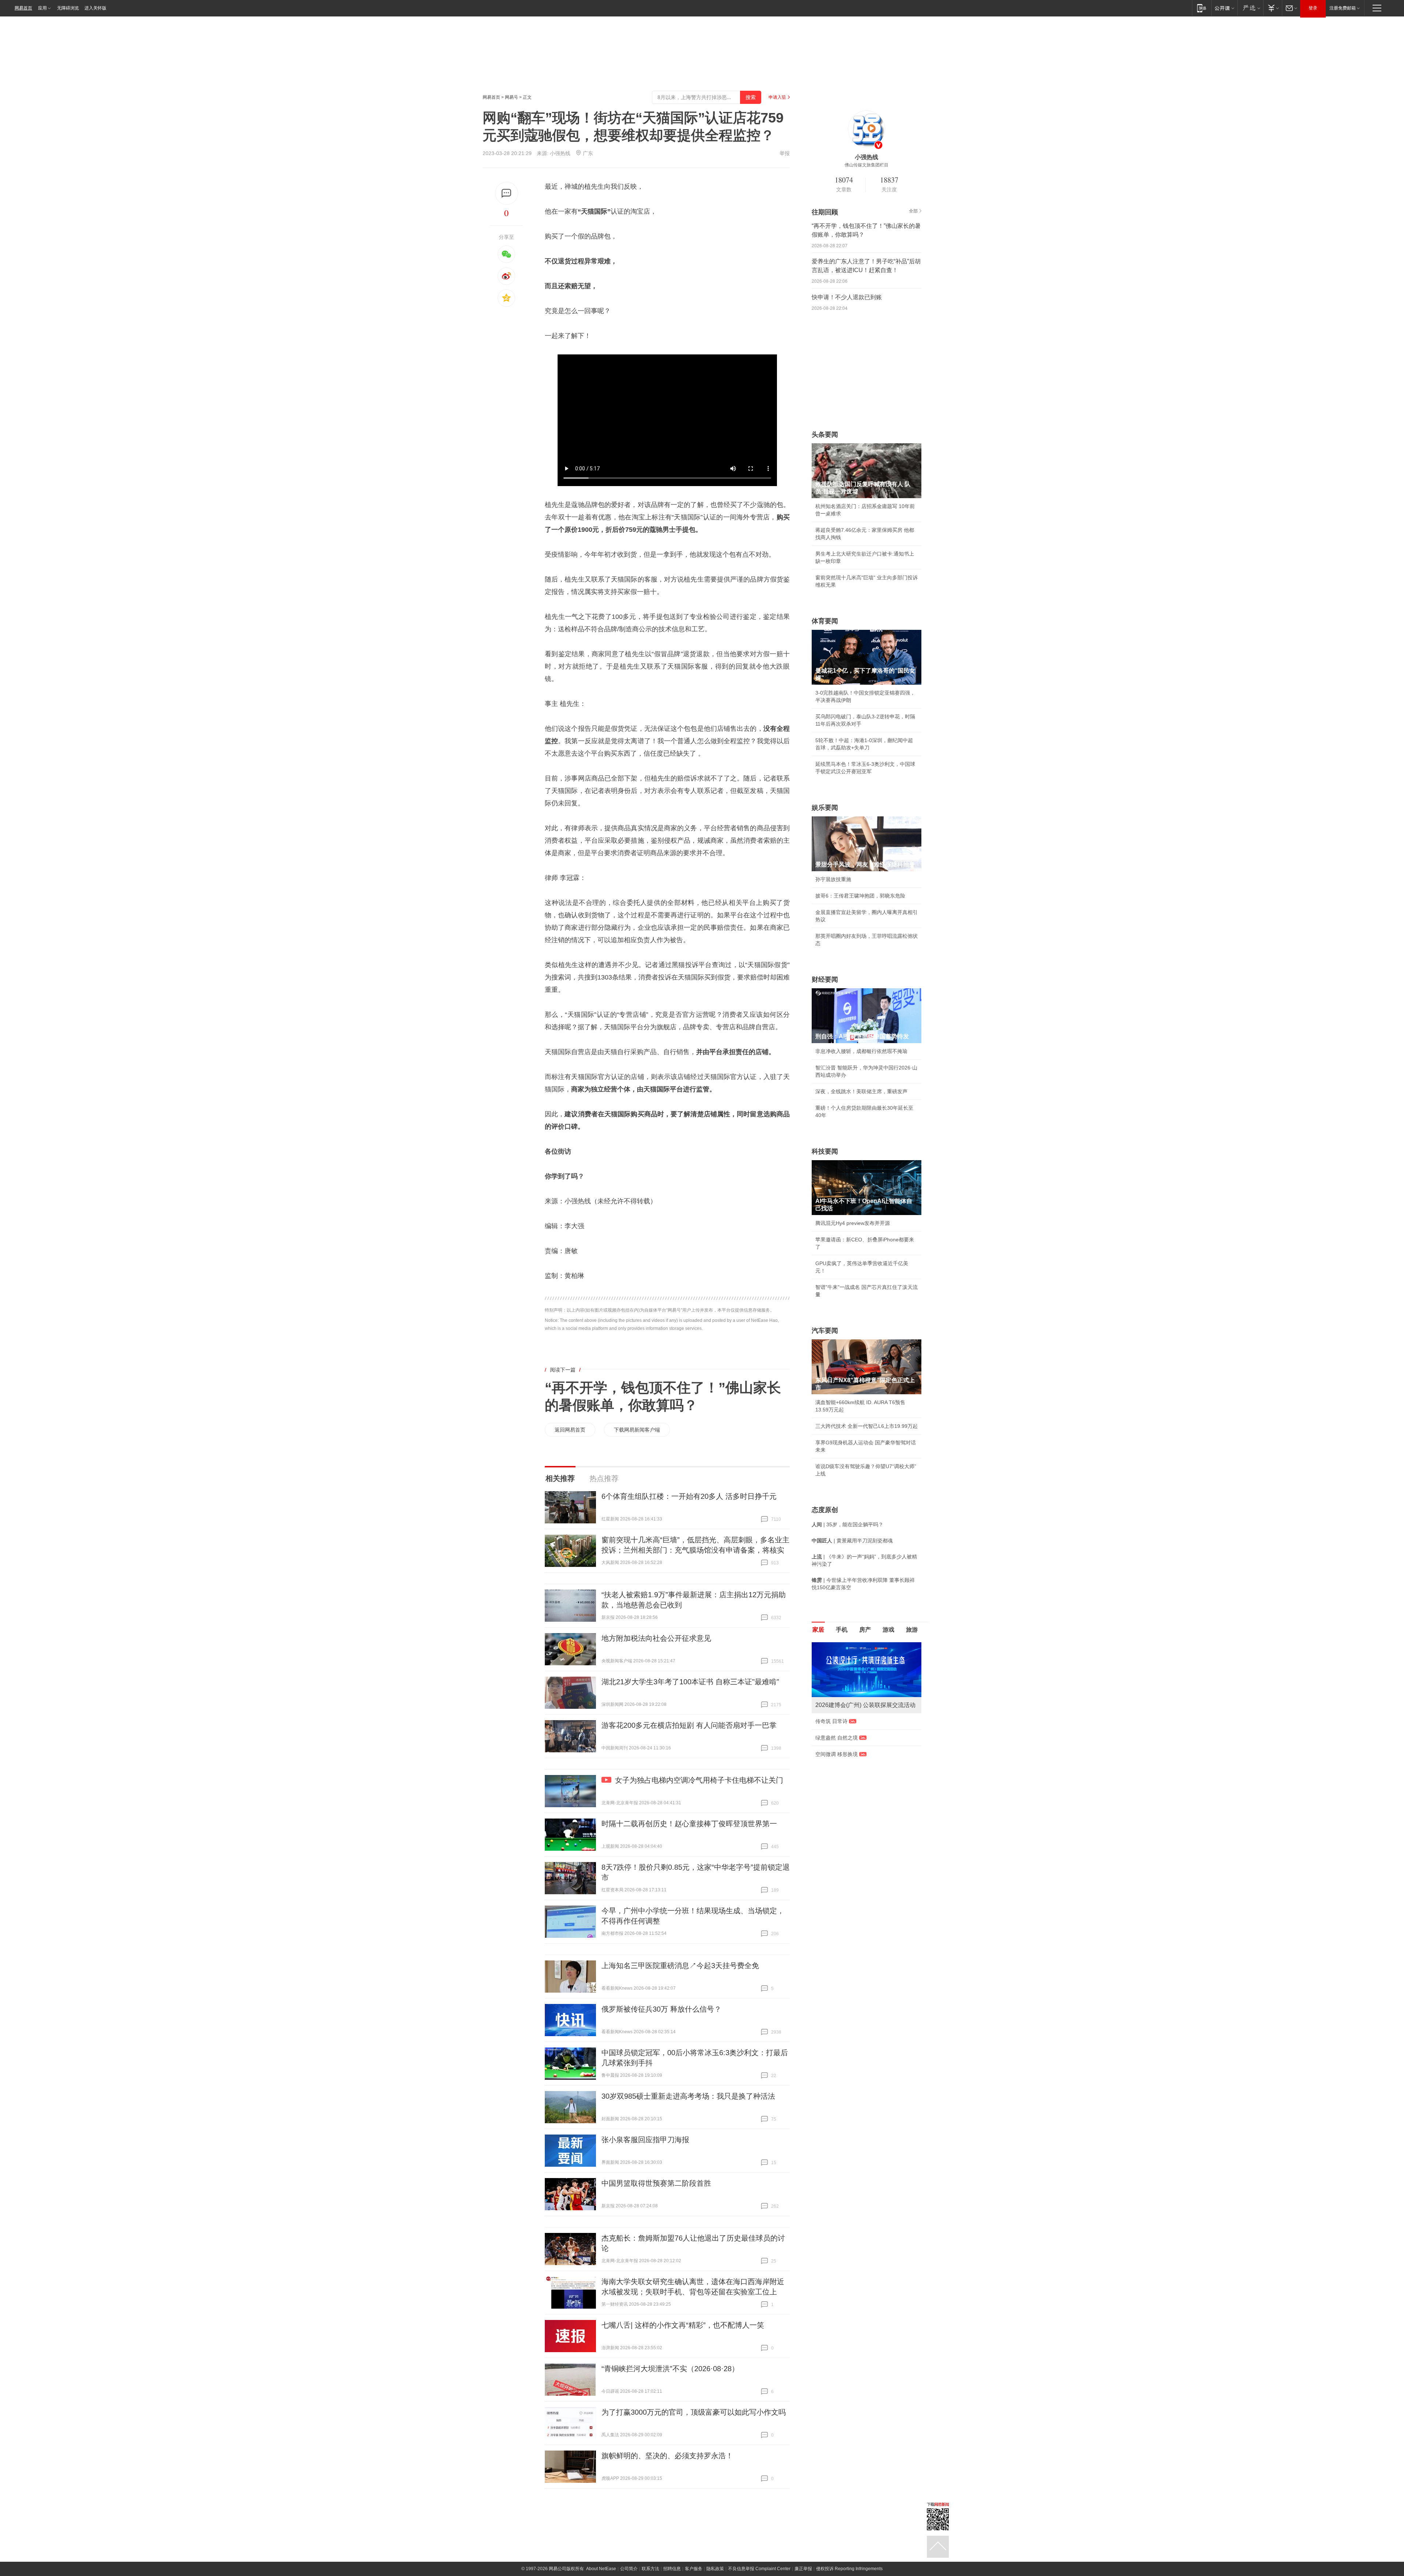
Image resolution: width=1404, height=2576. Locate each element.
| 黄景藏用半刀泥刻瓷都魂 (852, 1540)
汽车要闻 (825, 1330)
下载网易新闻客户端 (637, 1430)
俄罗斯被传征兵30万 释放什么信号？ (661, 2009)
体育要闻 (825, 621)
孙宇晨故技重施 (833, 879)
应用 (42, 8)
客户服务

------------

--- Task item ---
Could you write out the records again exactly, omitting each image?

--- Response to this exercise ---
Image resolution: width=1404, height=2576. Locate each element.
| 黄景藏用半刀泥刻瓷都魂 (852, 1540)
汽车要闻 (825, 1330)
下载网易新闻客户端 (637, 1430)
俄罗斯被传征兵30万 释放什么信号？ (661, 2009)
体育要闻 (825, 621)
孙宇晨故技重施 (833, 879)
应用 (42, 8)
客户服务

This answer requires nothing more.